• [SELECTED PASSAGE]:

---*---

CIS120 Linux Fundamentals by Scott Shaper

tr, sed, awk and aspell Commands

Imagine you're editing a document and need to make the same change hundreds of times. Maybe you need to replace every instance of your name with "The Author," convert all text to uppercase, or find and fix spelling mistakes. Just as a find-and-replace function transforms your document in a word processor, Linux provides powerful commands that act like text transformation wizards. In this chapter, we'll explore four essential tools that help you modify and improve text without tedious manual editing.

---*---

• [SOURCE DATA]:

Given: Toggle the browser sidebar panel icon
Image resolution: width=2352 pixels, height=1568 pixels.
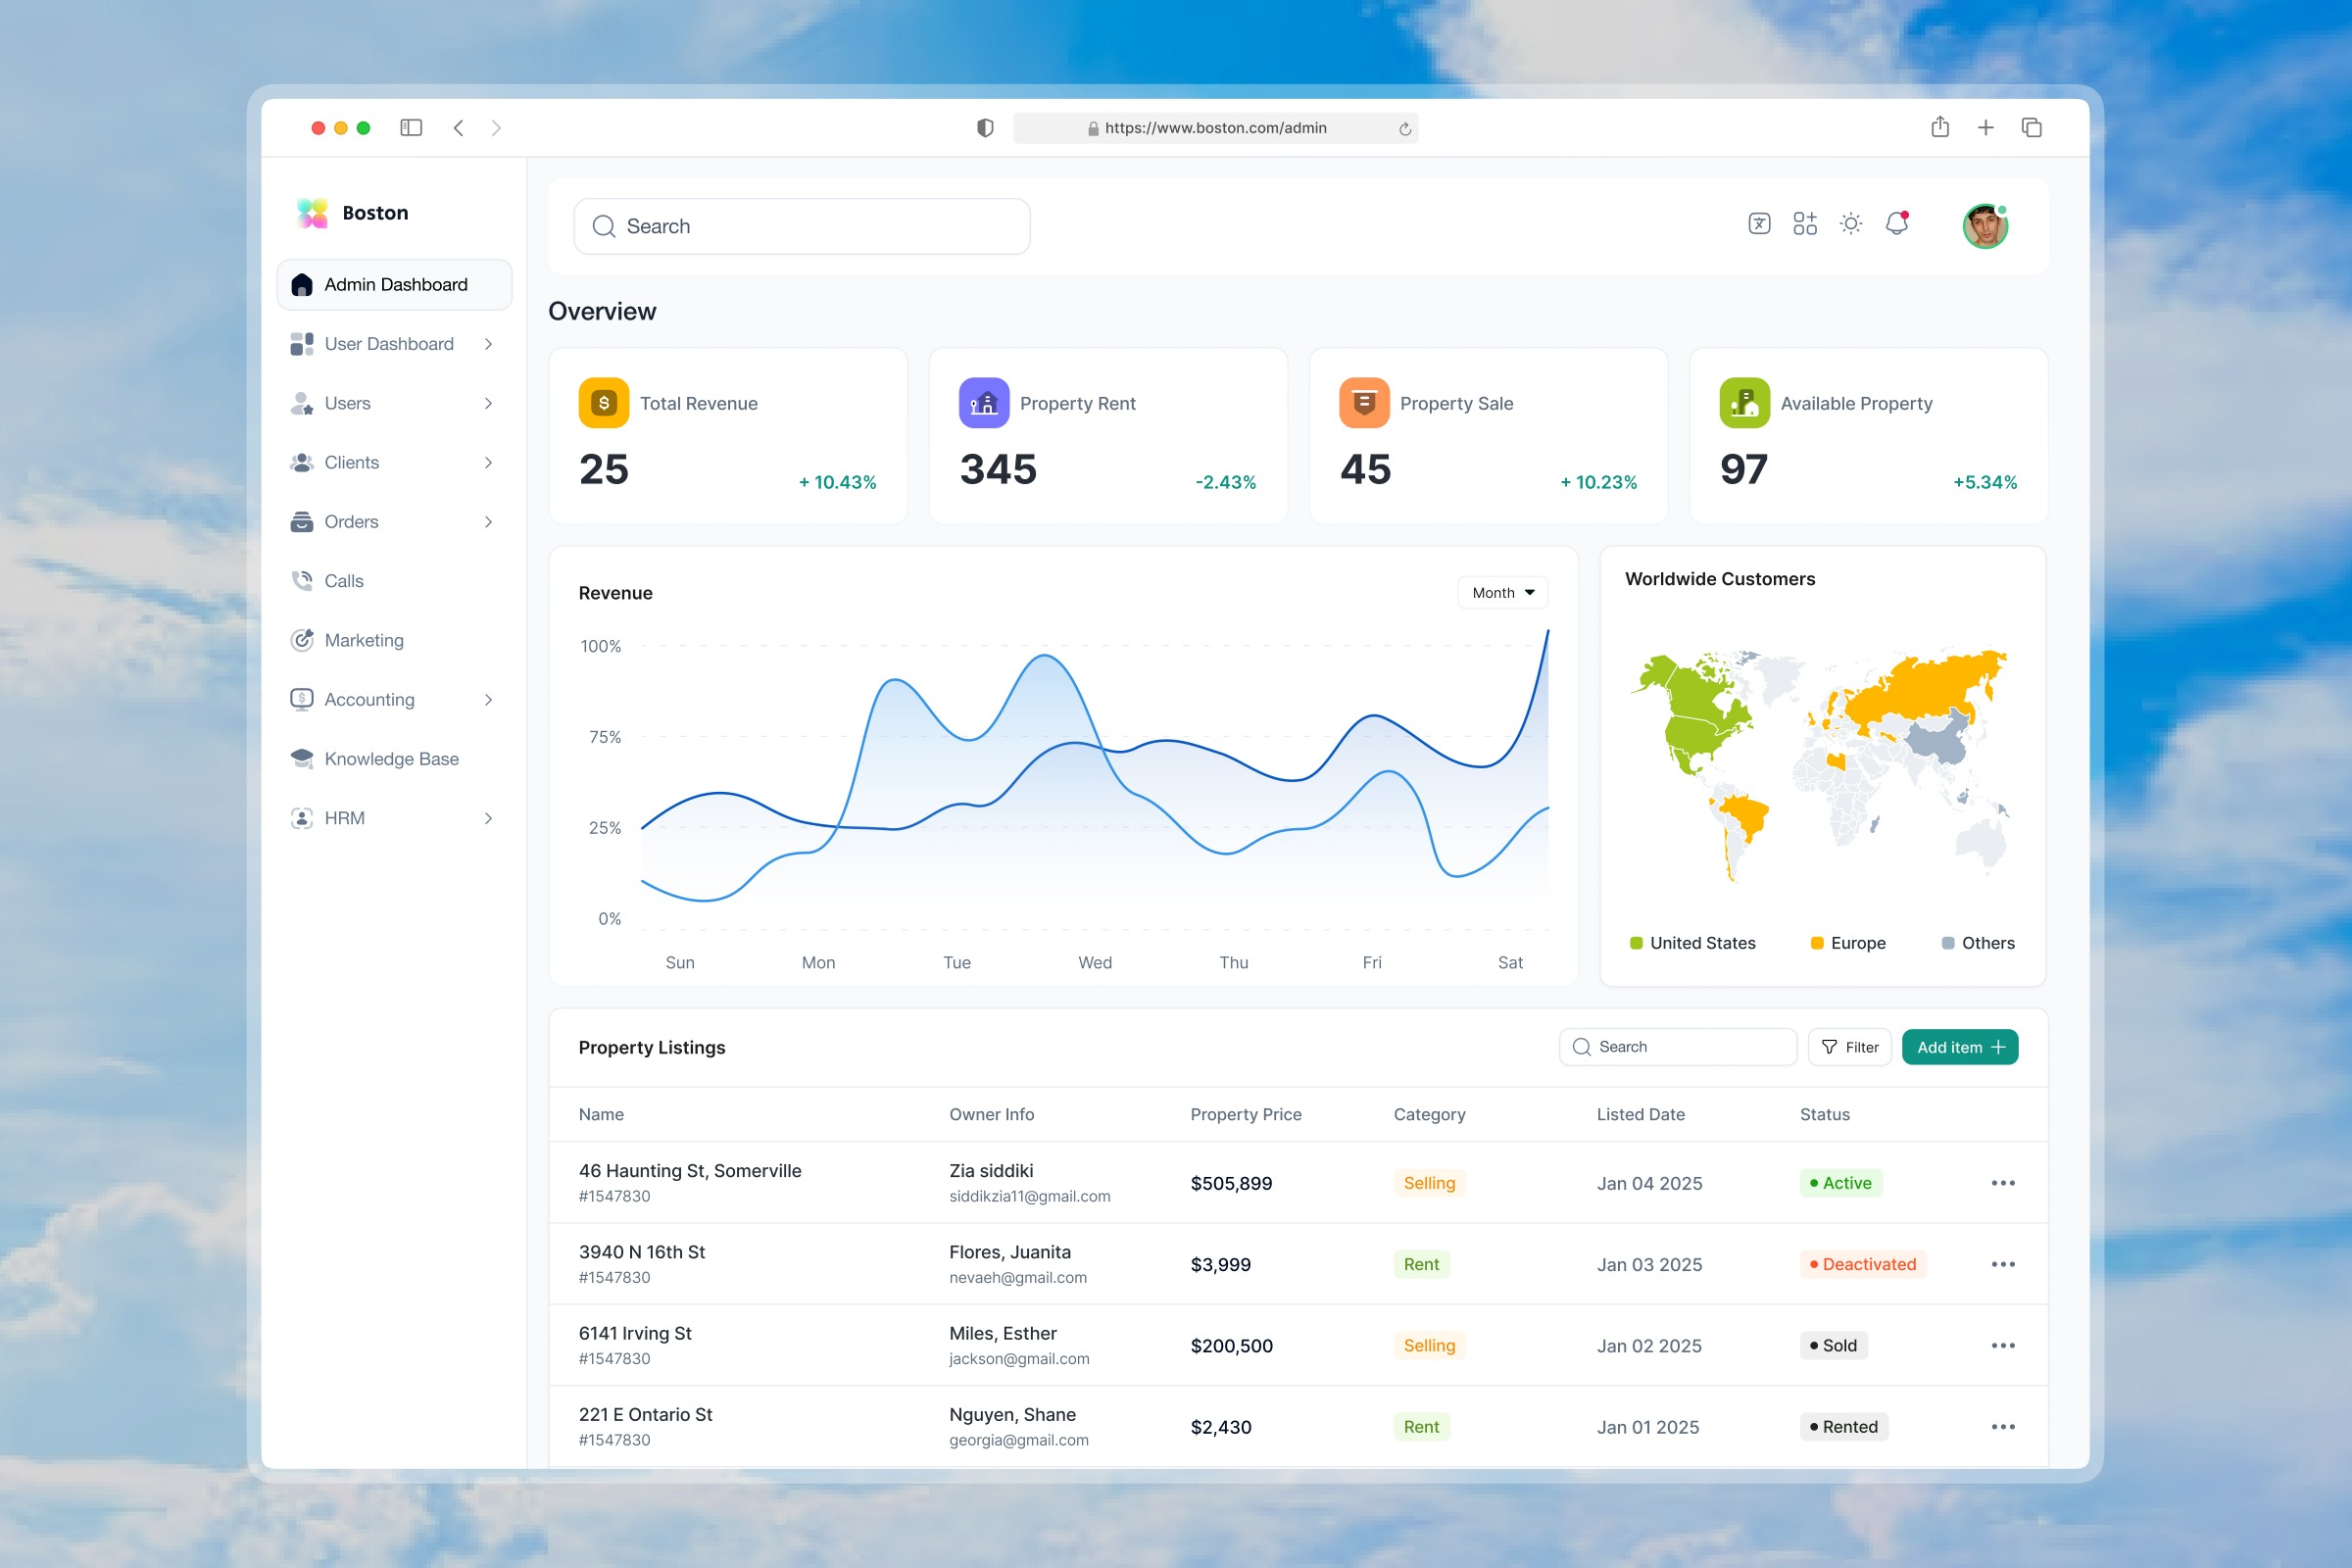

---*---

• [EXERCISE SET]:
a: In the chapter introduction on the tr, sed, awk and aspell commands, what makes these tools worth using? Answer in one to three sentences.
b: Proceed with the introduction to the tr, sed, awk and aspell commands from the point at which it stops.

• [EXPECTED ANSWERS]:
a: They let you make the same change many times without tedious manual editing. Examples are replacing every instance of your name with "The Author," converting all text to uppercase, or finding and fixing spelling mistakes. They work much like a word processor's find-and-replace function.

b:
Quick Reference

Command Description Common Use
tr Translate or delete characters Character-by-character substitution, case conversion, removing specific characters
sed Stream editor for filtering and transforming text Find and replace text, deleting lines, more complex text transformations
awk Pattern scanning and processing language Field-based text processing, data extraction, report generation, programming text operations
aspell Interactive spell checker Finding and correcting spelling errors in documents

The tr Command

The tr (translate) command is a powerful text processing utility that works on a character-by-character basis. It reads from standard input, performs substitution or deletion of specified characters, and writes to standard output. Unlike more complex text processors, tr operates on individual characters rather than patterns or words, making it ideal for quick character transformations like case conversion, whitespace cleanup, or basic character removal. Think of tr as a character-level search and replace tool for your text streams.

When to Use

  • When you need to convert text between uppercase and lowercase
  • When you want to replace or remove specific characters
  • When cleaning data by removing unwanted characters (like extra spaces)
  • When converting between different types of line endings (DOS to Unix)
  • When creating quick character substitution ciphers

Common Options

Option What It Does When to Use It
-d Deletes characters instead of replacing them When you need to remove specific characters (like removing all vowels)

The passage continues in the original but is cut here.